━━━━━ Supplied information ━━━━━
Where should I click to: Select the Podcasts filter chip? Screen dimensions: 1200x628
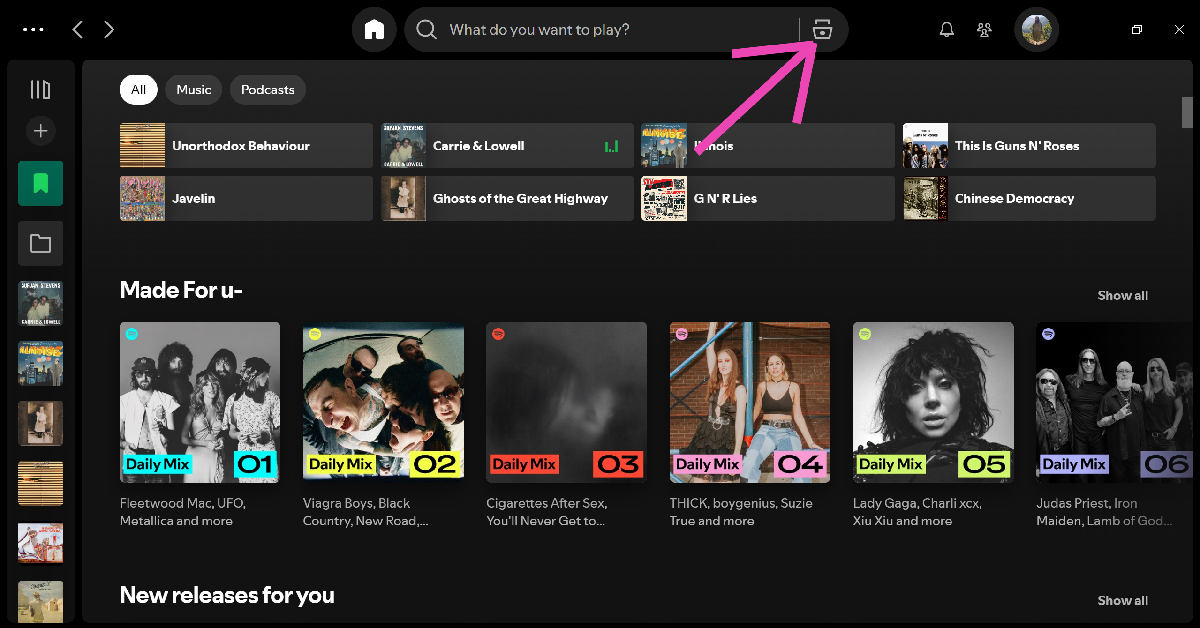pyautogui.click(x=268, y=90)
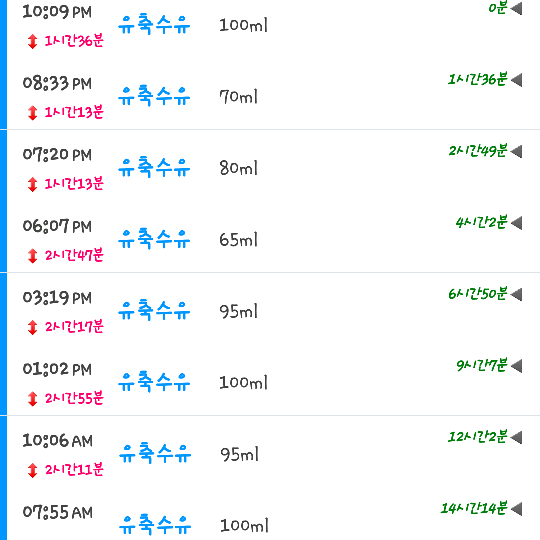
Task: Click the pink 2시간17분 interval text
Action: coord(74,326)
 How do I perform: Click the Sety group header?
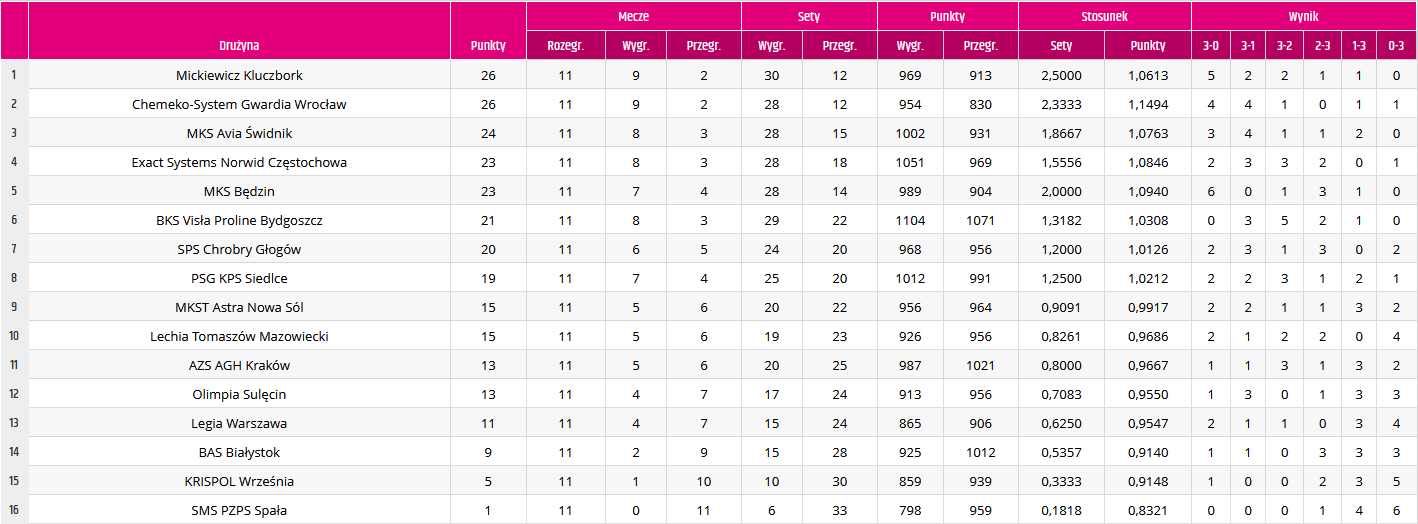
━━━━━
### Exercise requirements
Each entry is to be written out again word for word, and any pictures are to be omitted.

### Output below
Where should I click to: Select the Podcasts filter chip? Screen dimensions: 1200x628
pyautogui.click(x=268, y=90)
Task: Click the pink 2시간17분 interval text
Action: coord(74,326)
 How do I perform: Click the Sety group header?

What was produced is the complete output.